30/08/2009 Noticia AnteriorPróxima Noticia

Agroecologia é uma das alternativas ao Agronegócio

Se contrapondo ao agronegócio, a agroecologia aparece como alternativa ao modelo depredador imposto nos campos pelas multinacionais. Fortalece o produtor, motiva a agricultura familiar, gera alimentos mais saudáveis, respeita o meio ambiente, respeita o consumidor. O agrônomo Anderson Munarini, integrante do Movimento dos Pequenos Agricultores de Santa Catarina (Sul do Brasil) expôs o tema durante o encontro sobre proteção da agrobiodiversidade que acontece em Curitiba, Paraná.

Filho de agricultor, Anderson falou porque trabalhadores do município de Anchieta, situado no extremo oeste catarinense, optaram pela agroecologia e deixaram de lado o sucesso do plantio transgênico prometido por grandes empresas. "Hoje a gente vê que é uma tecnologia que não respeita. Se temos uma outra tecnologia mais tradicional que vem dando certo, não tem porque ter outra", falou.

Através do resgate de sementes de milho crioulas, por meio unicamente da agricultura tradicional, já foi possível obter na região cerca de 36 variedades de milho convencional [não transgênico]. A partir disso, algumas variedades estão sendo melhoradas, com técnica de cruzamento sadio. Uma delas, inclusive, foi batizada de MPA-01, em homenagem ao Movimento.

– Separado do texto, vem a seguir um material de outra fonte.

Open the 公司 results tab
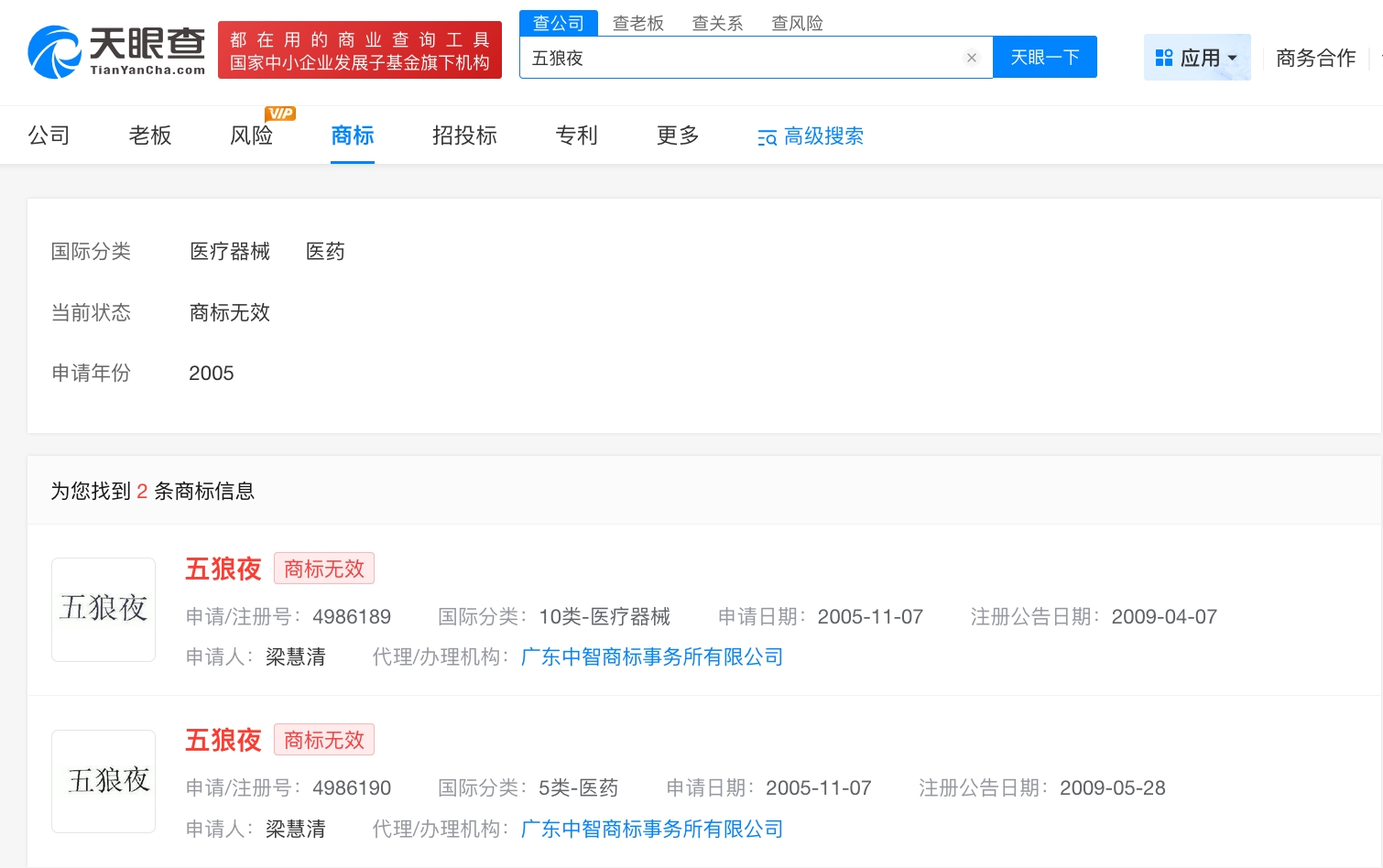Viewport: 1383px width, 868px height. [49, 136]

Anderson afirma que é uma luta intensa. Mas que todos estão engajados agora no processo de massificação da produção da semente crioula. Aponta alguns espaços proveitosos para isso com as Feiras de Sementes que vêm acontecendo com certa regularidade na região sul do país. Na última delas, em Anchieta, haviam 200 bancas de sementes convencionais, para se ter ideia. Em 2004, o município recebeu o título de Capital do Milho Crioulo.

O fortalecimento da agroecologia não para por aí. Uma Unidade de Beneficiamento da Semente está em vias de construção em São Miguel, município próximo a Anchieta, e faz parte das ações de disseminação das sementes para se tenha em quantidade razoável para mais agricultores. Mas tudo isso, esclarece Anderson, vem acompanhado de uma formação política.

"Fazemos encontros com os agricultores e debatemos sobre vários assuntos. Temos muita preocupação com a contaminação do milho transgênico. E a ideia é exatamente fazer um embate político que abrange todo o debate de porque não produzir transgênicos", disse.

Como a contaminação é um risco, o agrônomo fala que a formação técnica e política também é direcionada aos mantenedores de sementes, "os guardiões das sementes crioulas". "Isso para o caso de sermos afetados, a gente tenha onde pegar as sementes", explica.

O panorama em Santa Catarina não é dos melhores. Estima-se que em alguns municípios, 50% de colheitas de milhos sejam transgênicas. Na palavra "resistência", Anderson reforça a vontade dos pequenos agricultores de se fazerem atores de suas transformações e de suas lutas enquanto cidadãos.

O Seminário sobre Proteção da Agrobiodiversidade e Direito dos Agricultores - Propostas para enfrentar a contaminação transgênica do milho se encerra hoje (26) e reúne agricultores e agricultoras, representantes dos movimentos sociais e órgãos públicos.